To determine whether an error created a substantial risk of a miscarriage of justice, “we consider the strength of the Commonwealth’s case against the defendant (without consideration of any evidence erroneously admitted), the nature of the error, whether the error is ‘sufficiently significant in the context of the trial to make plausible an inference that the [jury’s] result might have been otherwise but for the error,’ Commonwealth v. Miranda, 22 Mass. App. Ct. 10, 21 (1986), and whether it can be inferred ‘from the record that counsel’s failure to object was not simply a reasonable tactical decision.’ Id.” Commonwealth v. Alphas, 430 Mass. 8, 13 (1999) (footnotes omitted).

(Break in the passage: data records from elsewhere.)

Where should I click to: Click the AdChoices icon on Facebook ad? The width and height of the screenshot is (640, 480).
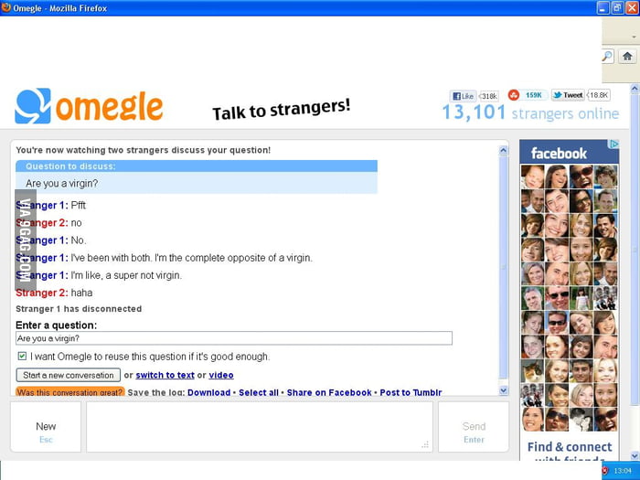[x=614, y=144]
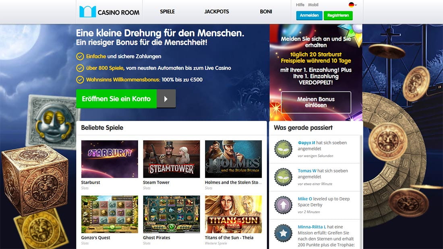Screen dimensions: 443x249
Task: Open the Hilfe link
Action: pyautogui.click(x=300, y=5)
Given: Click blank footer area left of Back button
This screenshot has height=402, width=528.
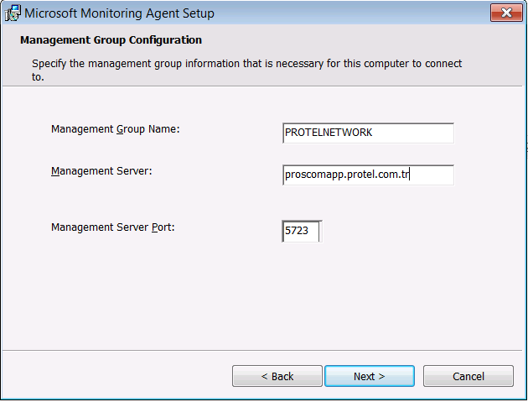Looking at the screenshot, I should tap(117, 376).
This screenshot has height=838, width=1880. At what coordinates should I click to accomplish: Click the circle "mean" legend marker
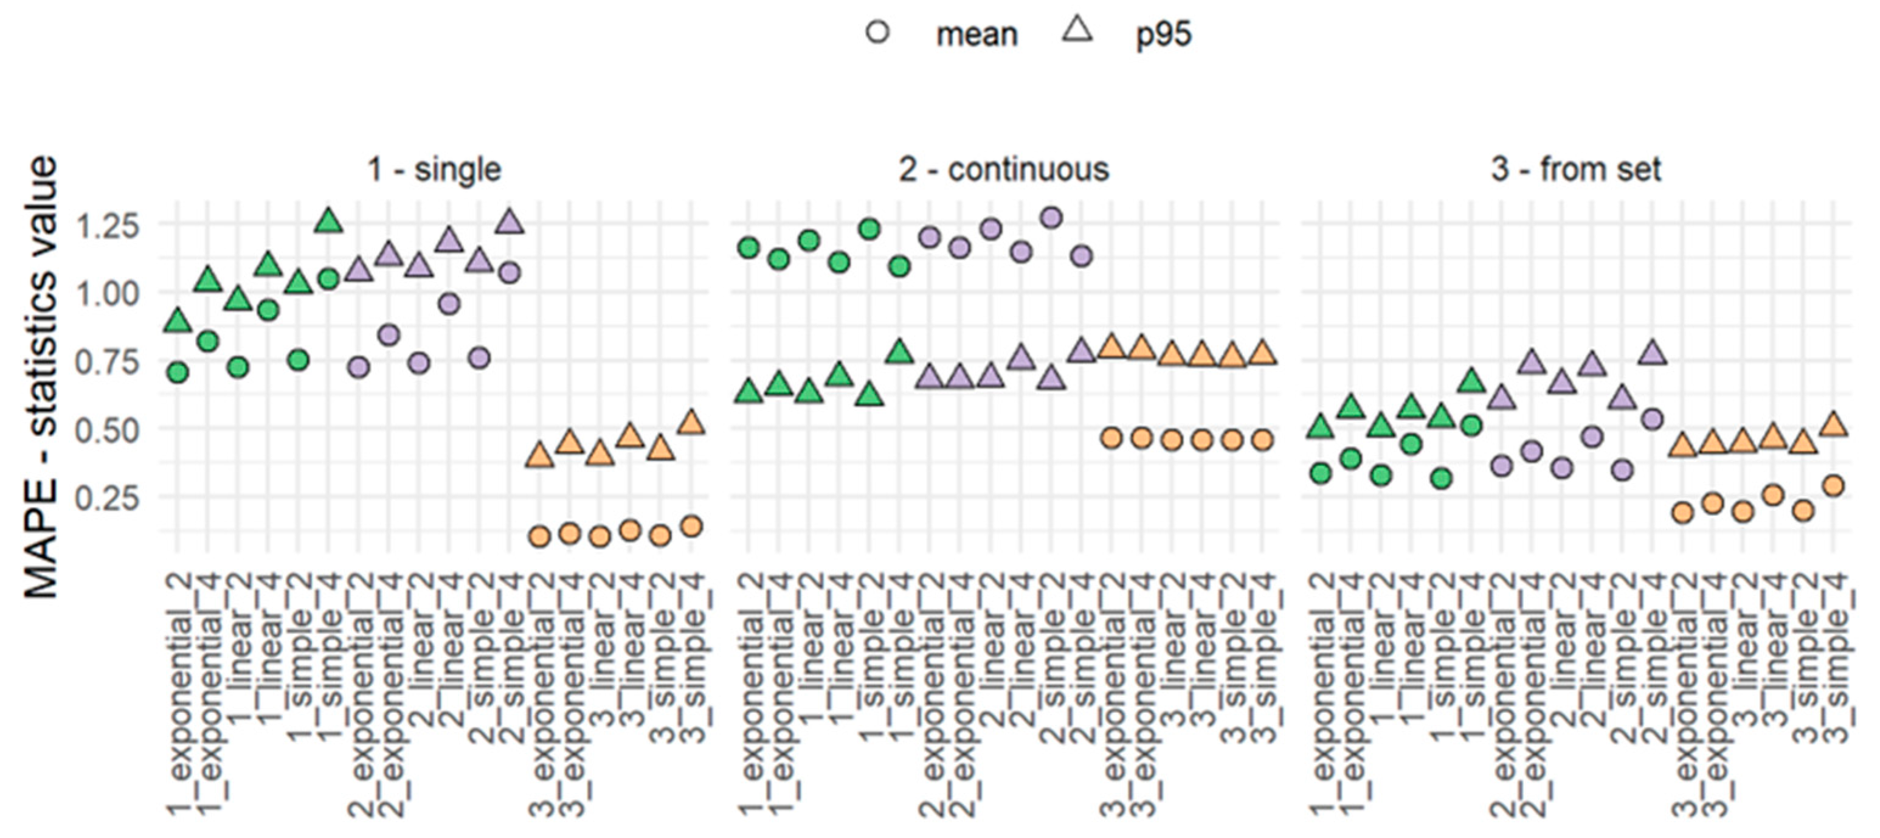[x=878, y=33]
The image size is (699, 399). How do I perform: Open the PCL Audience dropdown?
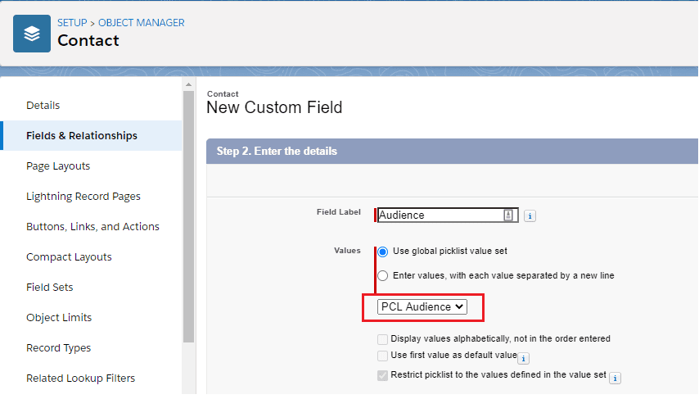tap(422, 307)
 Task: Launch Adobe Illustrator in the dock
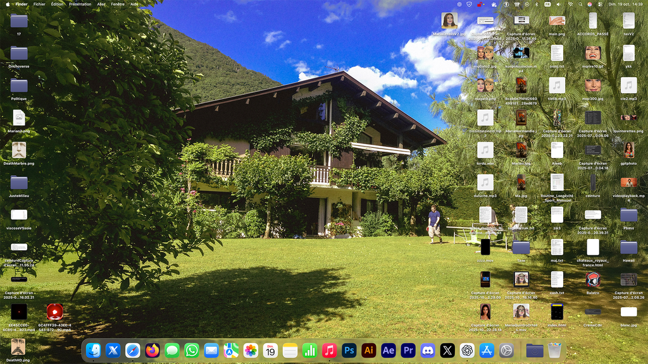pyautogui.click(x=369, y=350)
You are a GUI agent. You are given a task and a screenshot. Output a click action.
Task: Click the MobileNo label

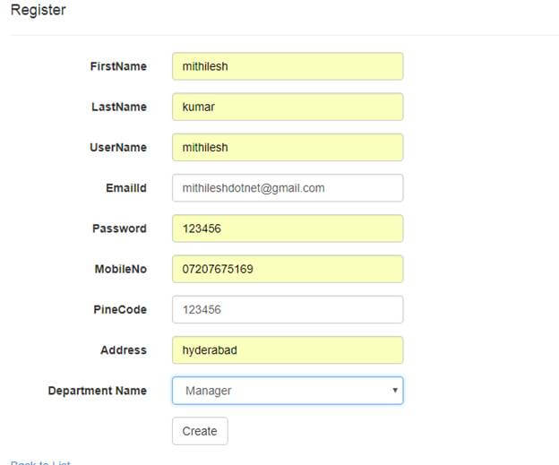tap(120, 269)
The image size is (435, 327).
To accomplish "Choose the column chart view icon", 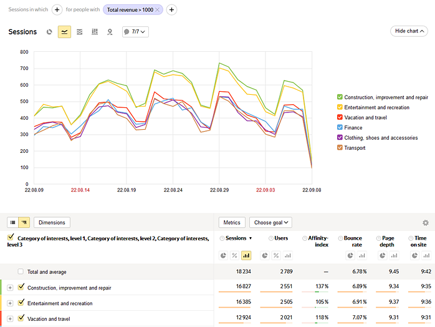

We do not think that the Commonwealth’s case against the defendant can be “characterized as one in which the evidence pointed overwhelmingly to guilt.” Commonwealth v. Miranda, supra at 22. There were no percipient witnesses to the assault, *434Mary returned to the marital residence where she thereafter resided until the defendant left Massachusetts, there was a three-year time lapse between the assault and the complaint during which the parties were divorced and embroiled in postdivorce legal proceedings, and there was an absence of any medical evidence concerning Mary’s injuries. In short, this was a “classic duel of credibility,” Commonwealth v. Ferreira, 373 Mass. 116, 127 (1977), in which corroboration of Mary’s flight to Ipswich and her injuries was significant to the Commonwealth. Lisa described Mary’s condition upon her arrival. On the other hand, Richard testified to the effect that his mother never went to Ipswich, that she arrived home as expected, that she went about her normal routine, and that, had she appeared bruised or otherwise harmed, he would have sought medical attention for her and then confronted the defendant.

Lisa went too far when she went beyond her description of Mary’s condition upon her arrival in Ipswich. Not only did the jury hear her describe herself as a “Mafia Princess” (see note 1, supra), she related how her children questioned her about the defendant’s “mean” treatment of Mary. Even assuming this testimony was admissible, Lisa was next allowed to put her thumb on her mother’s side of the scales when she claimed, contrary to Mary’s testimony, that her mother left the safety of Ipswich because the defendant and Richard were substance abusers in possession of firearms. Lisa’s testimony not only directly prejudiced the defendant, it also significantly harmed him by giving the jury an unfounded basis for disbelieving his sole witness, Richard.

It is immaterial that the prosecutor made no mention of Lisa’s inadmissible testimony in his closing argument. He argued, instead, that Richard’s testimony that on the day in issue his mother’s activities were consistent with her normal routine should not be believed because of the passage of time. Although hardly decisive, we note that the jury, during their deliberations, requested record repetition of the testimony given by Mary and the officer to whom she reported the incident three years later.

Based upon the circumstances presented, we are unable to conclude that Lisa’s inadmissible testimony did not have a material influence upon the jury’s verdict. Our conclusion makes it unnecessary to consider the defendant’s additional claim, that the prosecutor’s closing argument also gave rise to a substantial risk of a miscarriage of justice. It is enough to state that, in the *435event of a retrial, the prosecutor should not argue or suggest that the defendant had abused Mary for thirty-four years, the length of their marriage, until and unless evidence of such prolonged abuse is offered by the Commonwealth and deemed admissible.

Judgment reversed.

Verdict set aside.

Although the defendant’s objection to that statement was sustained, he did not move to strike it.

Trial counsel did not object to this improper question, and appellate counsel does not pursue the matter on appeal. See Commonwealth v. Ward, 15 Mass. App. Ct. 400 (1983) (single improper question did not require reversal). Contrast Commonwealth v. Long, 17 Mass. App. Ct. 707, 708-710 (1984) (improper question repeatedly put to witness required new trial).